• [Provided data]
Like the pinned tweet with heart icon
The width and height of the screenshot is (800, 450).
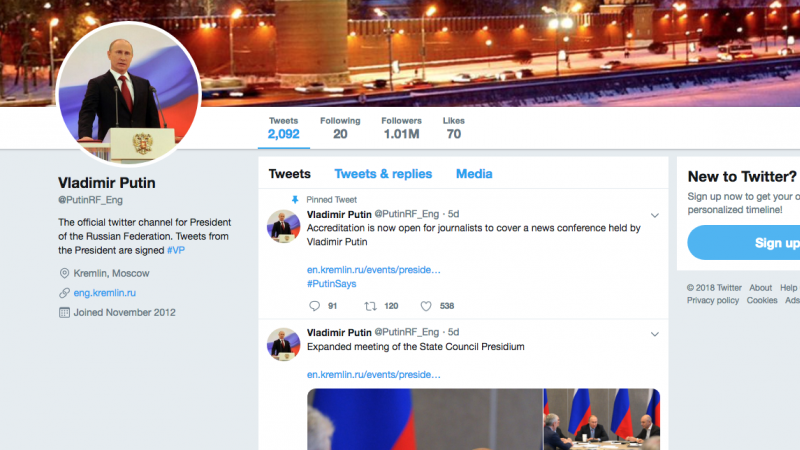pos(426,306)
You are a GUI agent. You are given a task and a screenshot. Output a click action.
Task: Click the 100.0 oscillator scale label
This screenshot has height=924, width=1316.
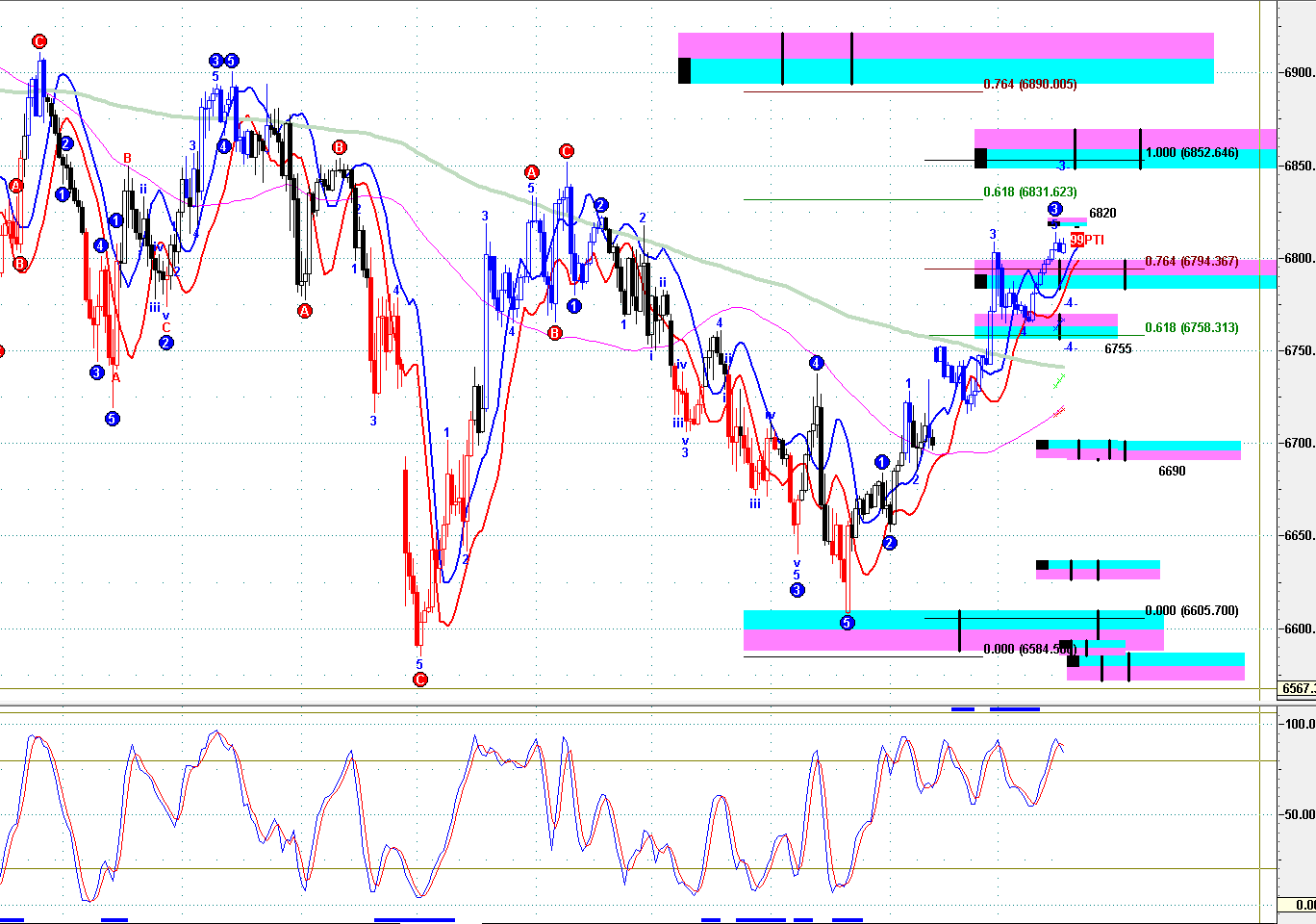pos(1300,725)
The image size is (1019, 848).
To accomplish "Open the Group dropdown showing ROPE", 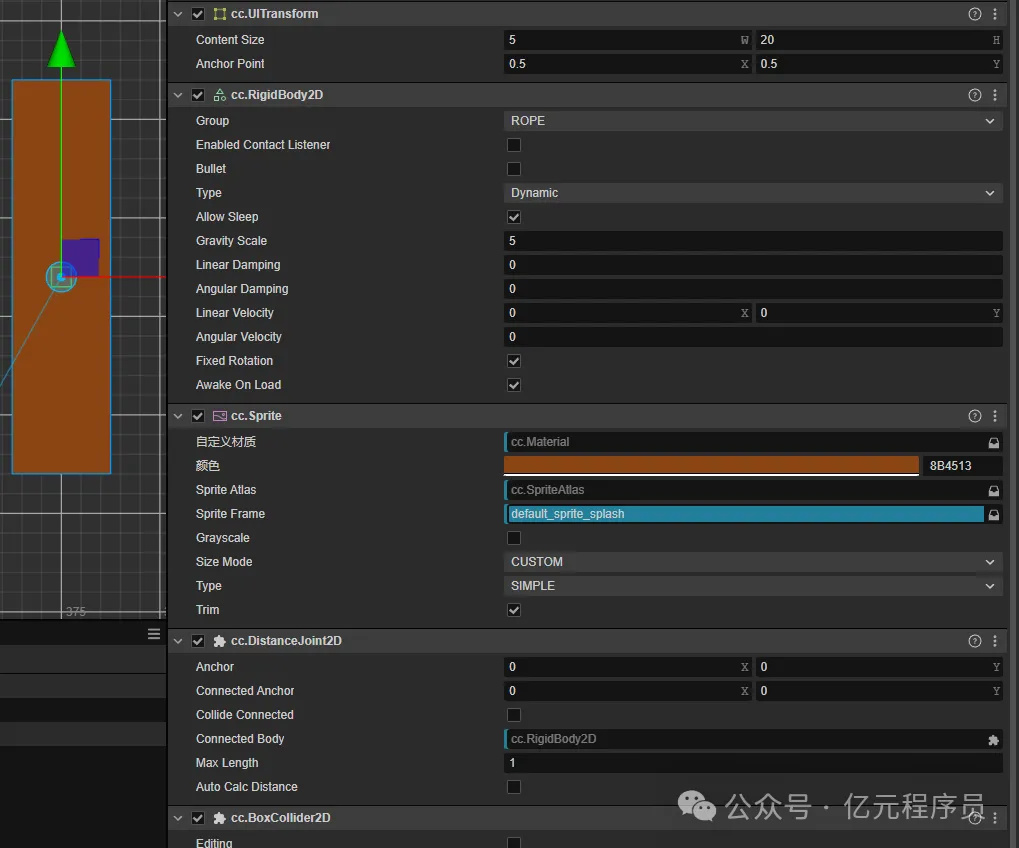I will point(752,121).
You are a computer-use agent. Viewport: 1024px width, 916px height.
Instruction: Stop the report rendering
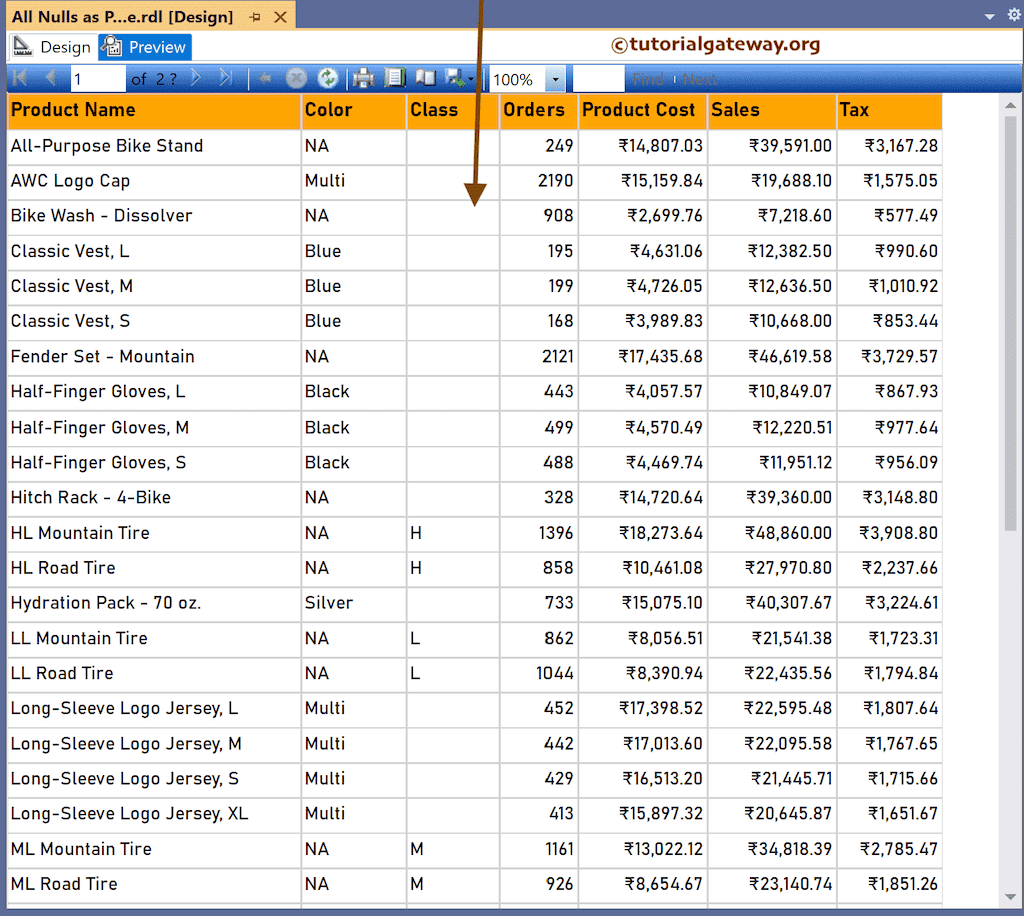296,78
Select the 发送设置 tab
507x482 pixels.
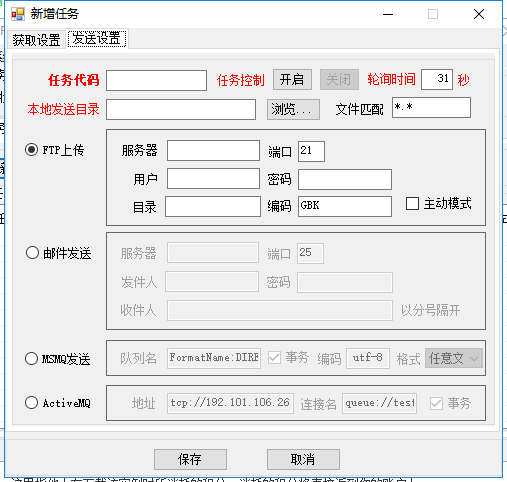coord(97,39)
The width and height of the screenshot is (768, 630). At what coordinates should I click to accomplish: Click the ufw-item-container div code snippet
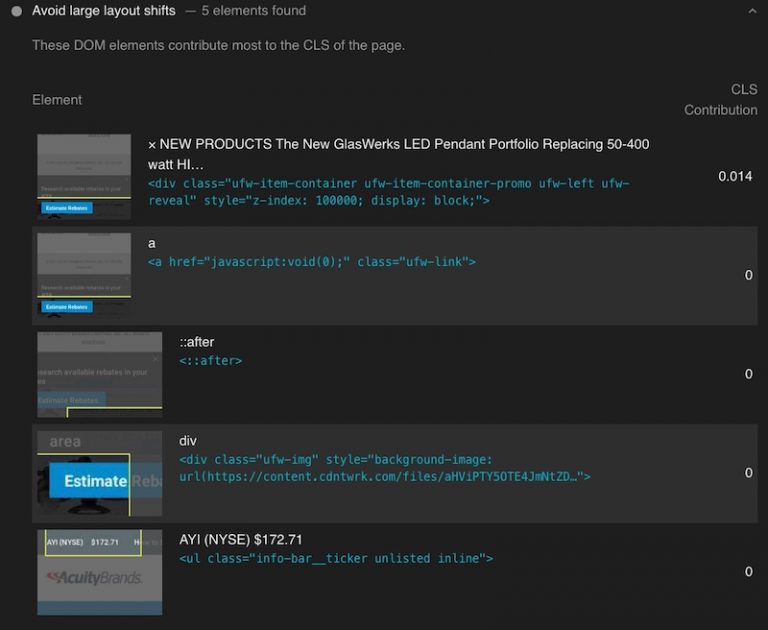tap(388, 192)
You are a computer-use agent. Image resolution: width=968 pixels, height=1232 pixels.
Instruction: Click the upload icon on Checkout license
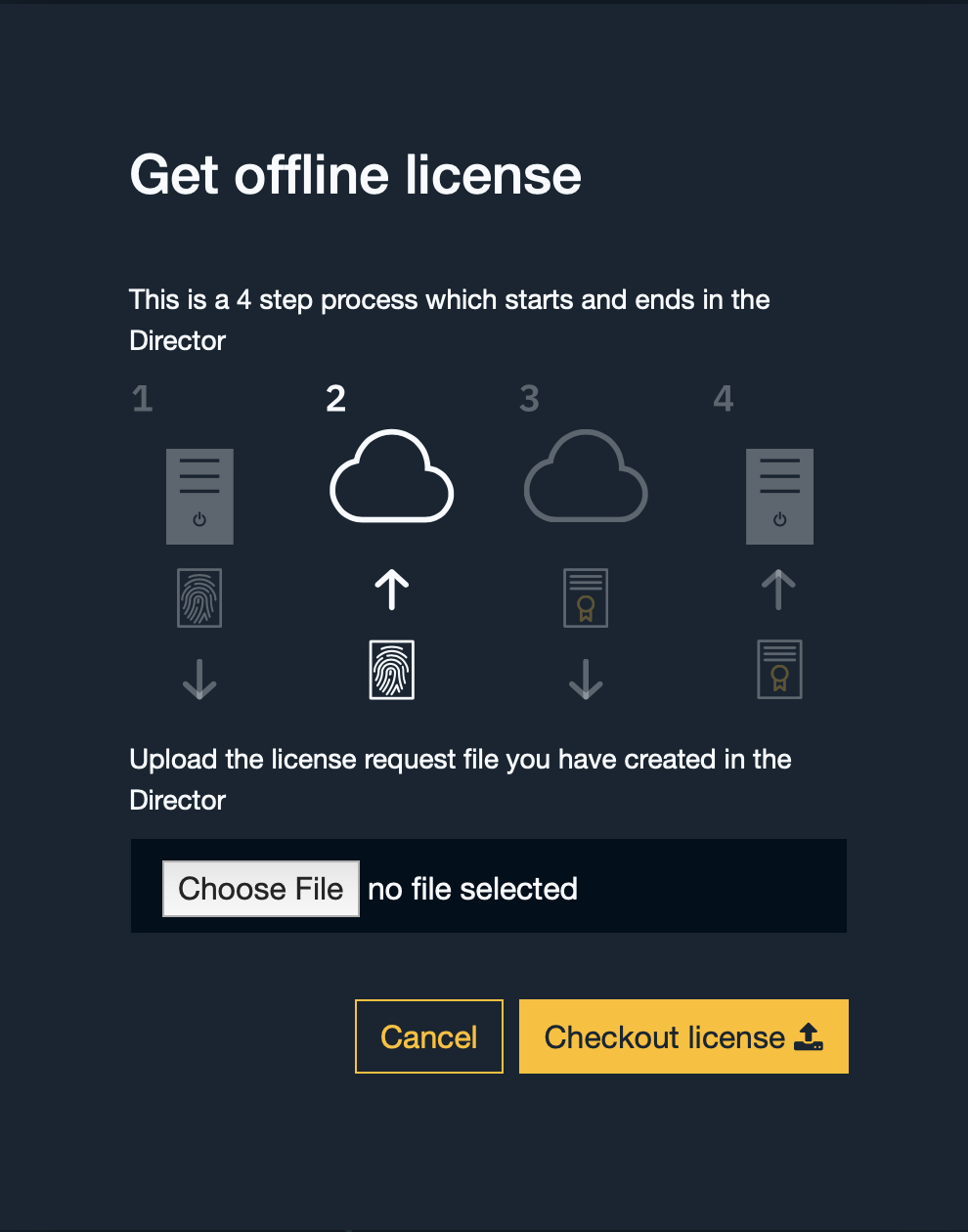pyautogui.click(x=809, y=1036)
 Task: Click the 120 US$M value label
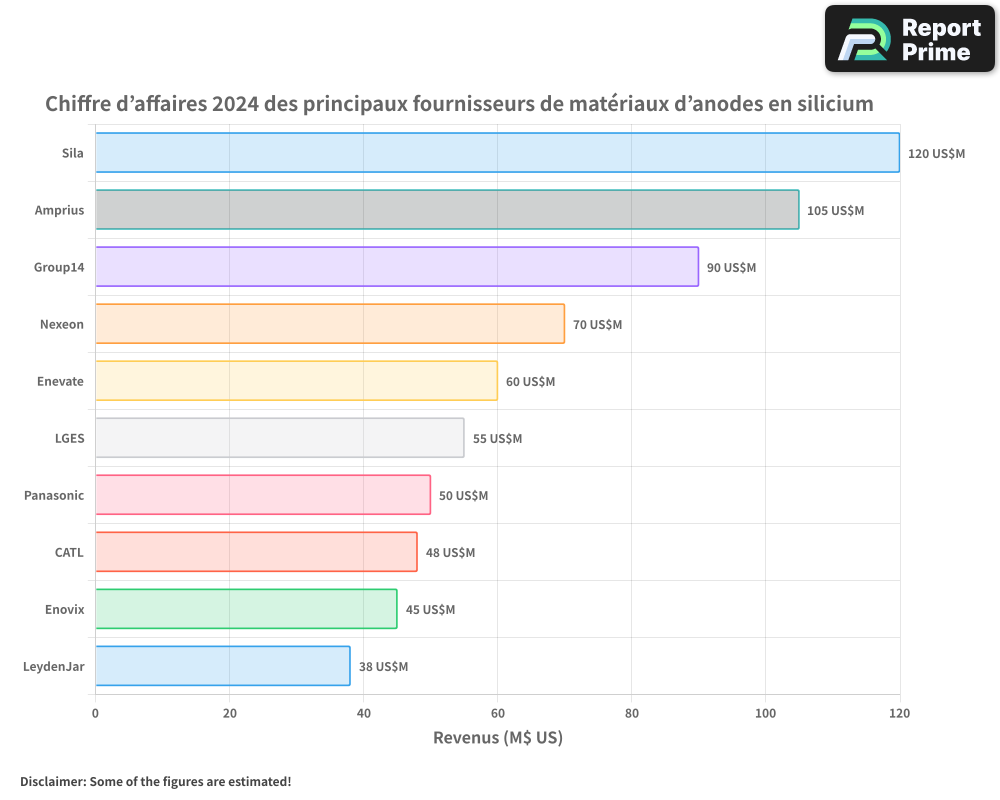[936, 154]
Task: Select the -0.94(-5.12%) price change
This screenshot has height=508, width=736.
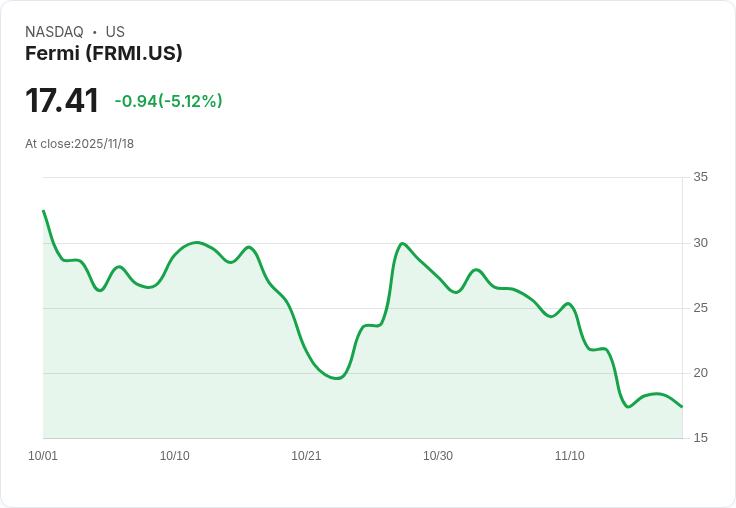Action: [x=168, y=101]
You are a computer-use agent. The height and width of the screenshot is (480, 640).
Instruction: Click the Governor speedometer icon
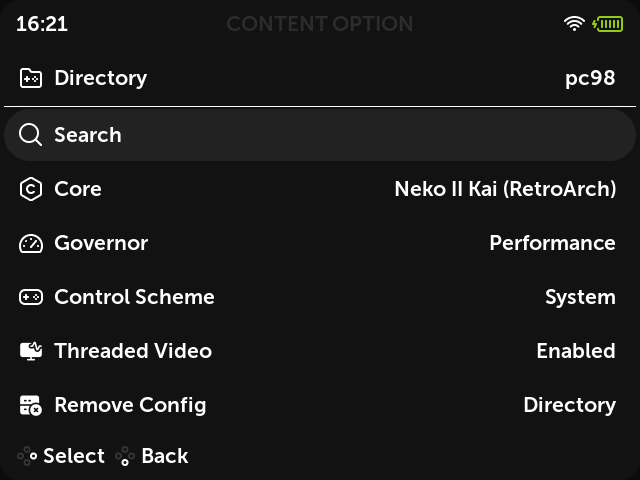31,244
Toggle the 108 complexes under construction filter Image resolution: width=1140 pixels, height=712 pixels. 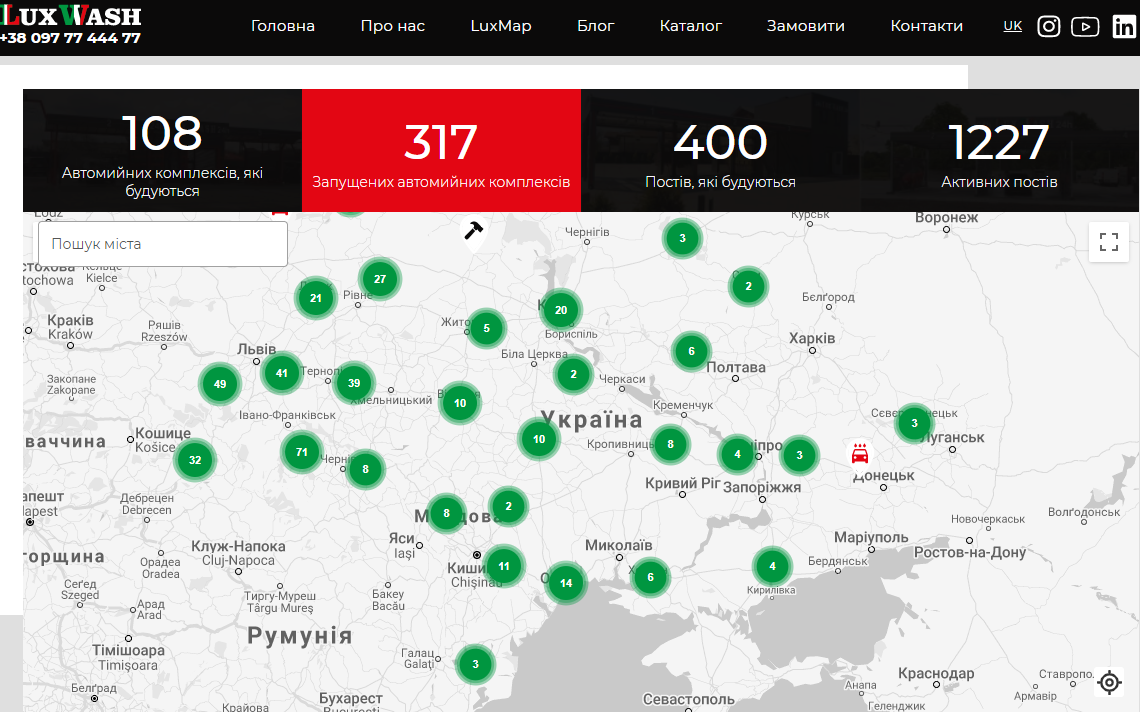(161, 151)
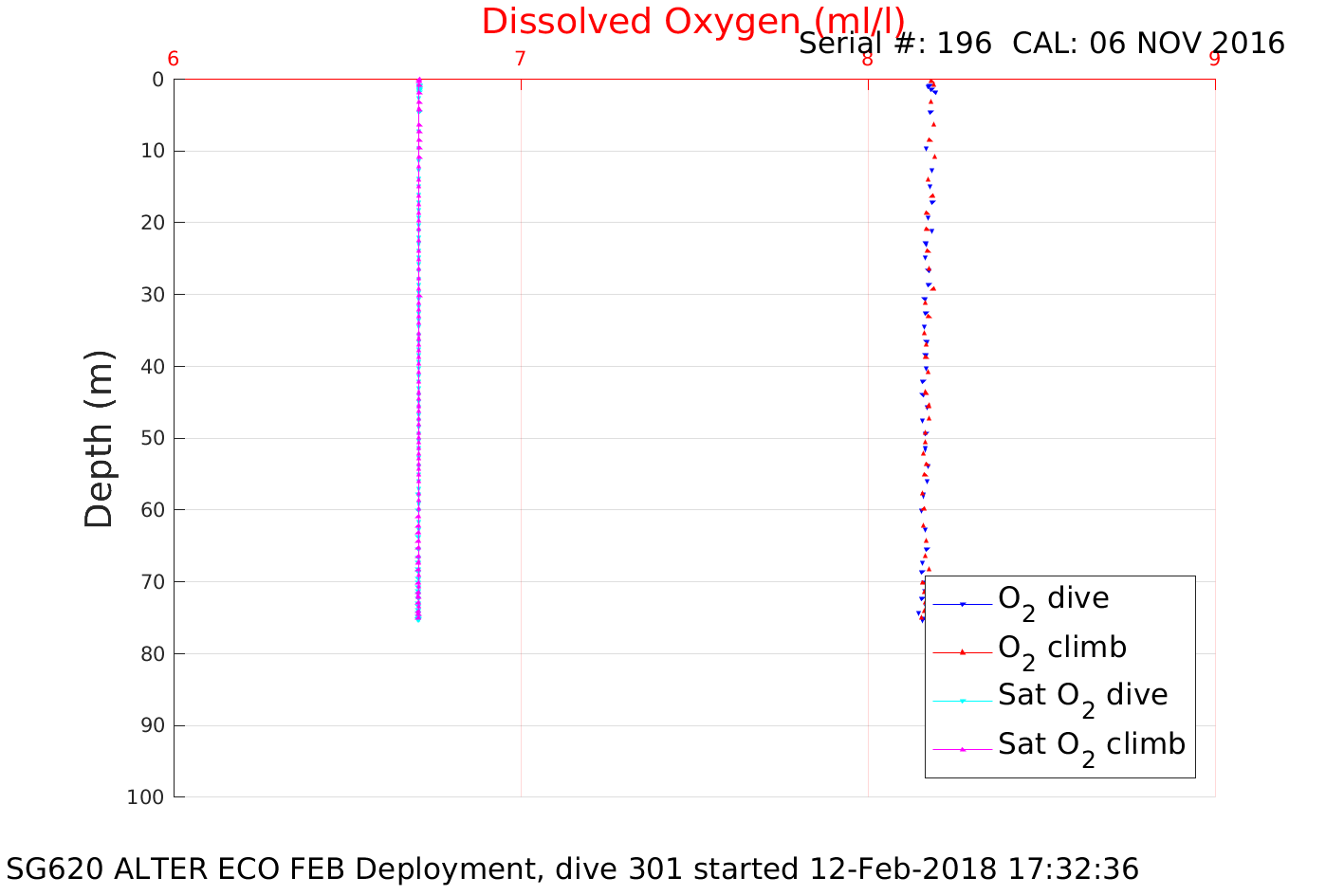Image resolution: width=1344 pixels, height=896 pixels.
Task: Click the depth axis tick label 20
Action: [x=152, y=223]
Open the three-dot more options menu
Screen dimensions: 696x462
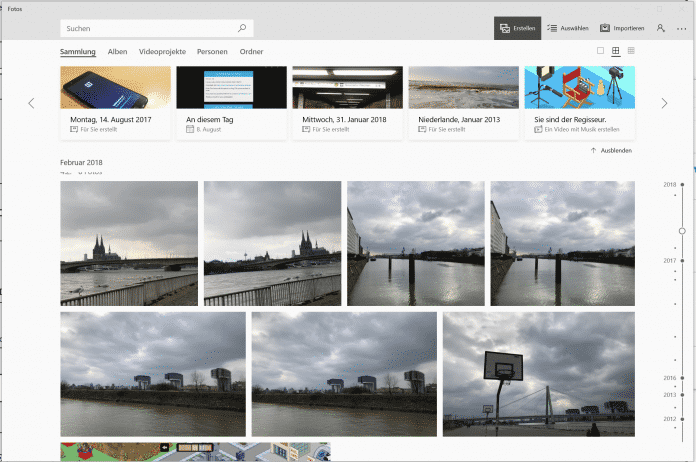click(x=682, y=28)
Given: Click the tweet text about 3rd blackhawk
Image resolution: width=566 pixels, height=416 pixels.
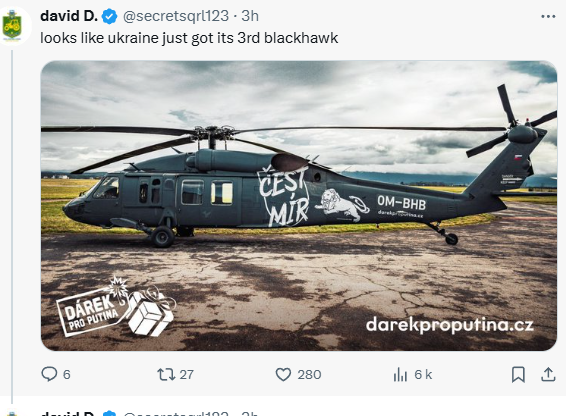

• [Exercise]
Without reproducing any picture, repeat exactly the lines from the one containing "Screen dimensions: 696x462" through the last line of the material above, both ends included.

• [Answer for this exercise]
Screen dimensions: 696x462
click(x=682, y=28)
Given: Click the tweet text about 3rd blackhawk
Image resolution: width=566 pixels, height=416 pixels.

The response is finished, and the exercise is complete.